AIM OF THE TASK — Print the data exactly. Omit the pictures.

:: SUPPLIED RECORDS

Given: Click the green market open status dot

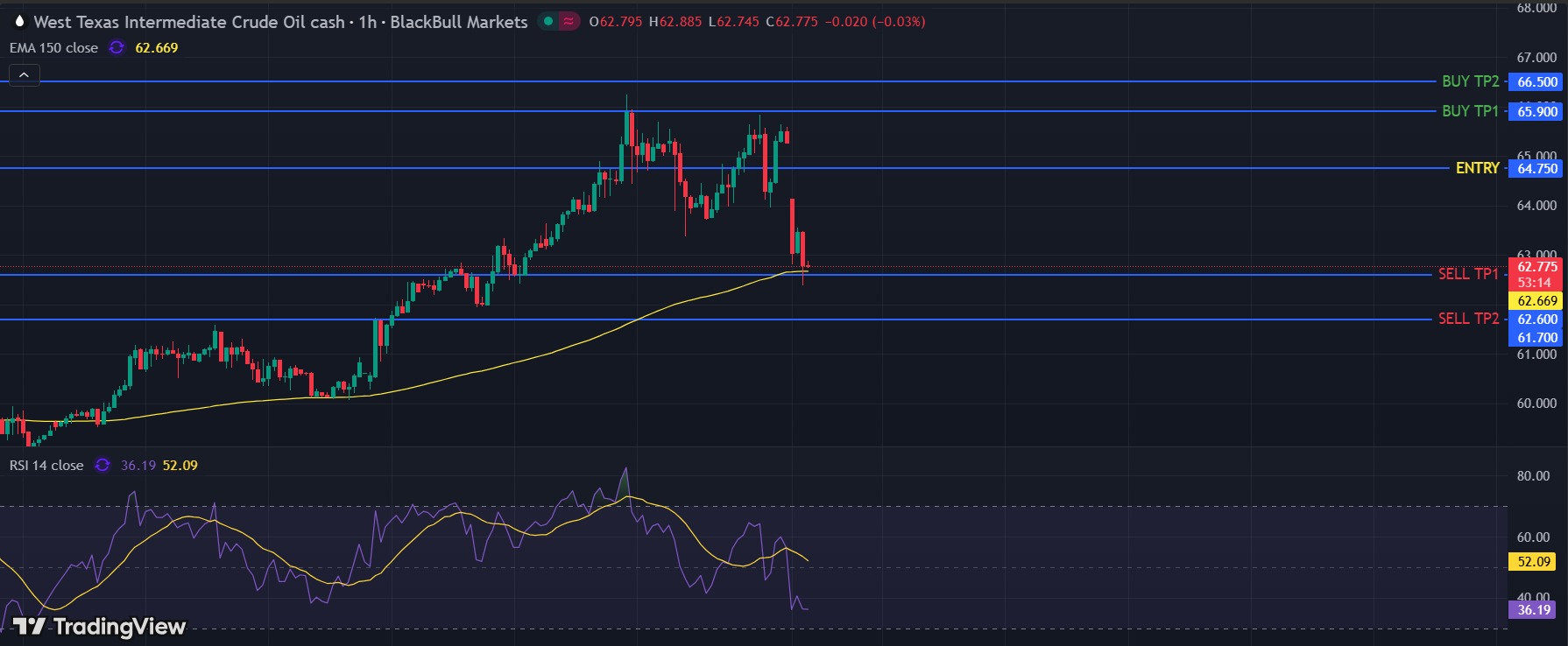Looking at the screenshot, I should pyautogui.click(x=548, y=21).
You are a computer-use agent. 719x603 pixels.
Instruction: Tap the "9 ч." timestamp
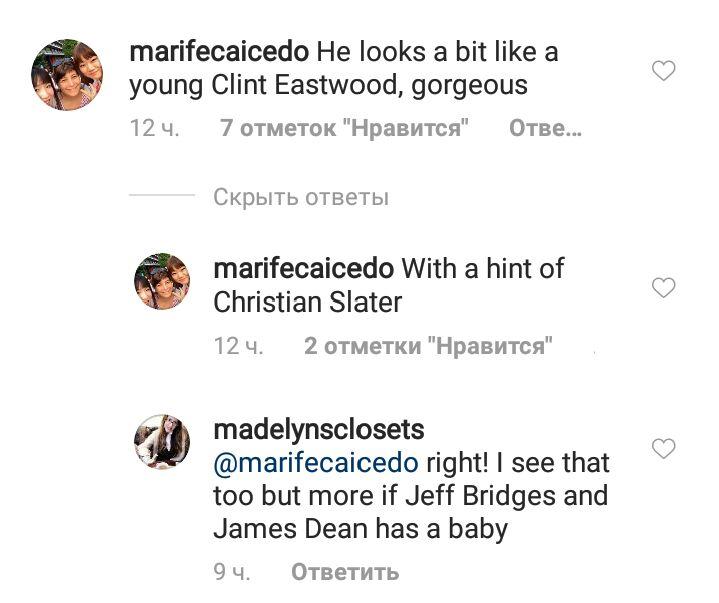click(231, 572)
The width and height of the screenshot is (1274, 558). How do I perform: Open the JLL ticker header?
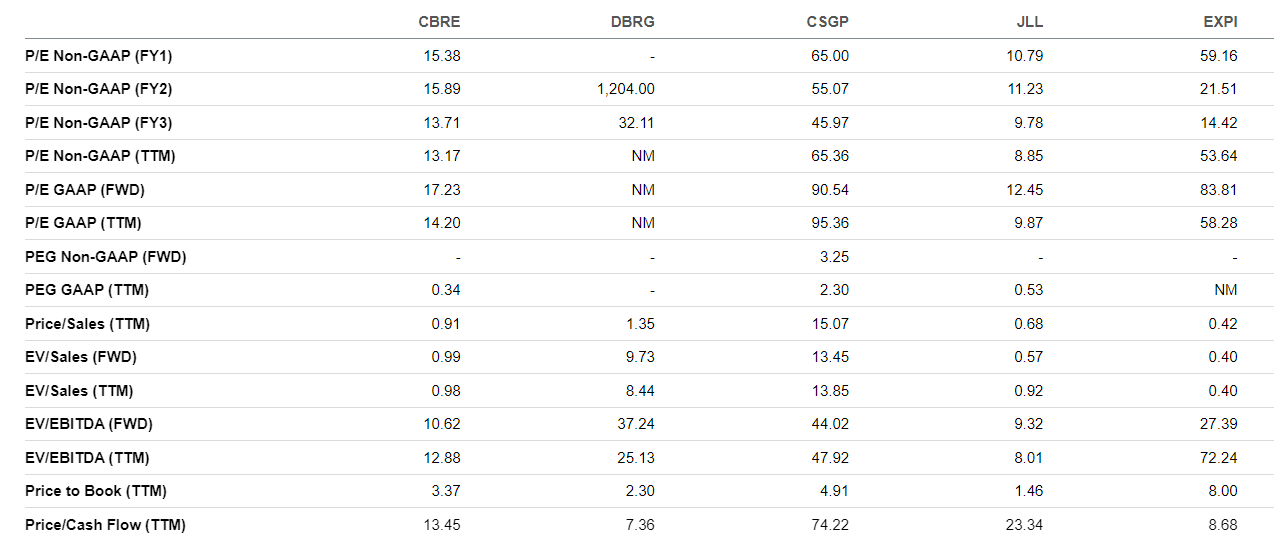tap(1029, 22)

::::

RESPONSE AREA —
Given: Click the green market open status dot

Looking at the screenshot, I should pyautogui.click(x=548, y=21).
You are a computer-use agent. 719x603 pixels.
Instruction: Tap the "9 ч." timestamp
click(231, 572)
The width and height of the screenshot is (1274, 558). How do I perform: Open the JLL ticker header?
tap(1029, 22)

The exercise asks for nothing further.